Reply To: Pocketsphinx 'heard' different to received hypothesis

Home Forums OpenEars Pocketsphinx 'heard' different to received hypothesis Reply To: Pocketsphinx 'heard' different to received hypothesis


thanks for the reply,

from my understanding of OpenEars, i Think that when you speak a sentence the loop detects speech and waits until the end of speech is detected, then it passes the hypothesis to the receiving method. I also think that you can only apply one vocabulary to one phrase at a time, only switching after receiving the hypothesis, then checking for words in the hypothesis to determine what vocabulary change needs to happen.

so it would be like:

phrase is spoken,
hypothesis is received,
vocab to switch to is determined based on hypothesis,
vocab is switched,
user speaks another phrase to be worked on by new vocabulary,
new words are given in hypothesis,
world keeps spinning.

Ive built a test app that works great in this way, but the user is required to speak more than once to get the desired results. what i am trying to do is have it so the user only has to say one phrase which is used to generate multiple hypothesis using various different vocabularies.

pseudo example:

commands = [locate, find, bread, wine, fruit]
breadvocab = [brown, white, wholegrain]
fruitvocab = [bananas, kiwis, pineapples]
winevocab = [red, white, pink]

user says – “locate white wine”

phrase is recorded into wav at wavPath

commands vocab is used for first hypothesis generated from [runRecOnWavAt:wavPath with:commandVocabPath]
hypothesis = “locate wine”

vocab is now changed to winevocab and we [runRecOnWavAt:wavPath with:wineVocabPath]
hypothesis = “white” (or pink white white as that phrase usually generates)

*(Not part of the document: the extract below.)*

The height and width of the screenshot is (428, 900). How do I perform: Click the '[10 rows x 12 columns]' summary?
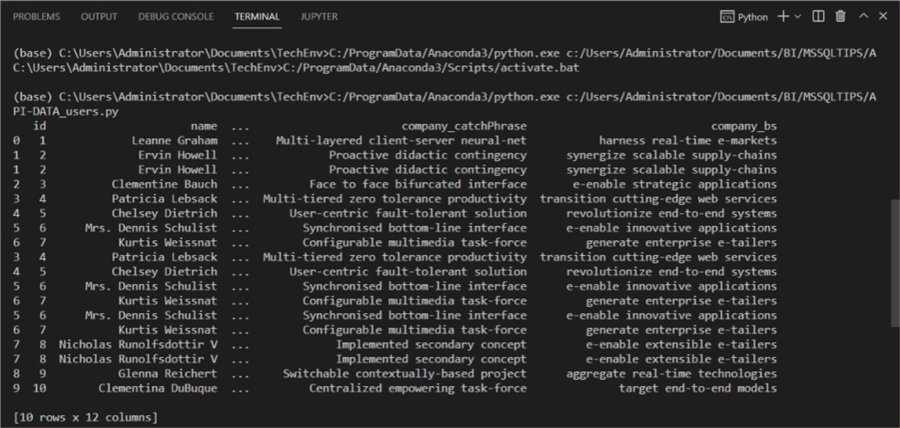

from the one spoken phrase two vocabs were used to find that the user wanted to locate the white wine aisle. In my head this cant be done with the one spoken phrase that the listening loop picks up, because only one vocab is used per phrase/hypothesis? so by using a recorded wav i can check it multiple times with multiple grammars.

Am i missing something? can the listening loop check with multiple grammars without having to use a wav to save the spoken phrase?